# Numerical Analysis/Topics/Power iteration examples

Power method is an eigenvalue algorithm which can be used to find the eigenvalue with the largest absolute value but in some exceptional cases, it may not numerically converge to the dominant eigenvalue and the dominant eigenvector. We should know the definition for dominant eigenvalue and eigenvector before learning some exceptional examples.

### Definitions

let ${\displaystyle \lambda _{1}}$,${\displaystyle \lambda _{2}}$,....${\displaystyle \lambda _{n}}$ be the eigenvalues of an n×n matrix A. ${\displaystyle \lambda _{1}}$ is called the dominant eigenvalue of A if ${\displaystyle |\lambda _{1}|}$ > ${\displaystyle |\lambda _{i}|}$, i= 1,2,3.....n. The eigenvectors corresponding to ${\displaystyle \lambda _{1}}$ are called dominant eigenvectors of A.

Next we should show some examples where the power method will not converge to the dominant eigenpair of a given matrix.

### Example 1

Use power method to find an eigenvalue and its corresponding eigenvector of the matrix A.

${\displaystyle A=\left[{\begin{array}{c c c}1&2&1\\-4&7&1\\-1&-2&-1\end{array}}\right]}$.

We obtained the eigenvalues of matrix A are ${\displaystyle \lambda _{1}=0}$, ${\displaystyle \lambda _{2}=2}$, ${\displaystyle \lambda _{3}=5}$ solving the characteristic polynomial. Here the dominant eigenvalue is 5. we can choose the initial guess vector is ${\displaystyle X_{0}=\left[{\begin{array}{c}1\\1\\1\\\end{array}}\right]}$. Then we apply the power method.

${\displaystyle Y_{1}}$ = ${\displaystyle A}$${\displaystyle X_{0}}$ = ${\displaystyle \left[{\begin{array}{c}4\\4\\-4\\\end{array}}\right]}$, ${\displaystyle c_{1}=4}$, and it implies ${\displaystyle X_{1}}$ = ${\displaystyle \left[{\begin{array}{c}1\\1\\-1\\\end{array}}\right]}$. In this way,

${\displaystyle Y_{2}}$ = ${\displaystyle A}$${\displaystyle X_{1}}$ = ${\displaystyle \left[{\begin{array}{c}2\\2\\-2\\\end{array}}\right]}$, so ${\displaystyle c_{2}=2}$, and it implies ${\displaystyle X_{2}}$ = ${\displaystyle \left[{\begin{array}{c}1\\1\\-1\\\end{array}}\right]}$. As we can see, the sequence ${\displaystyle \left(c_{k}\right)}$ converges to 2 which is not the dominant eigenvalue.

### Example 2

Consider the matrix ${\displaystyle A=\left[{\begin{array}{c c c}3&2&-2\\-1&1&4\\3&2&-5\end{array}}\right]}$.

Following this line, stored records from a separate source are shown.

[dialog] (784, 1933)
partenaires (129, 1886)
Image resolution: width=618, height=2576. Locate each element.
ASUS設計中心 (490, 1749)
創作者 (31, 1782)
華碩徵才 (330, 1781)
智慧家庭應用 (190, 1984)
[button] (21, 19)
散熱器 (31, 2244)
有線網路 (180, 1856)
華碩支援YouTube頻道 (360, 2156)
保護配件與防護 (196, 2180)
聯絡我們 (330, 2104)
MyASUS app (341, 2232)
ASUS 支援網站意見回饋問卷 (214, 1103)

Apply the power method to find the eigenvalue of the matrix with starting guess

${\displaystyle X_{0}}$ = ${\displaystyle \left[{\begin{array}{c}1\\1\\1\\\end{array}}\right]}$.

${\displaystyle Y_{1}}$ = ${\displaystyle A}$${\displaystyle X_{0}}$ = ${\displaystyle \left[{\begin{array}{c}3\\4\\0\\\end{array}}\right]}$,

thus ${\displaystyle c_{1}=4}$, and it implies

${\displaystyle X_{1}}$ = ${\displaystyle \left[{\begin{array}{c}0.75\\1\\0\\\end{array}}\right]}$.

We continue doing some iterations:

${\displaystyle A}$${\displaystyle X_{1}}$ = ${\displaystyle \left[{\begin{array}{c}4.25\\0.25\\4.25\\\end{array}}\right]}$

so ${\displaystyle c_{2}=4.25}$, and it implies ${\displaystyle X_{2}}$ = ${\displaystyle \left[{\begin{array}{c}1\\0.0588\\1\\\end{array}}\right]}$.

${\displaystyle A}$${\displaystyle X_{2}}$ = ${\displaystyle \left[{\begin{array}{c}1.1176\\3.0588\\-1.8824\\\end{array}}\right]}$

so ${\displaystyle c_{3}=3.0588}$, and it implies

${\displaystyle X_{3}}$ = ${\displaystyle \left[{\begin{array}{c}0.36537\\1\\-0.615437\\\end{array}}\right]}$.

We can see the sequence ${\displaystyle \left(c_{k}\right)}$ and ${\displaystyle \left(X_{k}\right)}$ are divergent. Under this situation can we conclude that the dominant eigenvalues are complex conjugate of each other.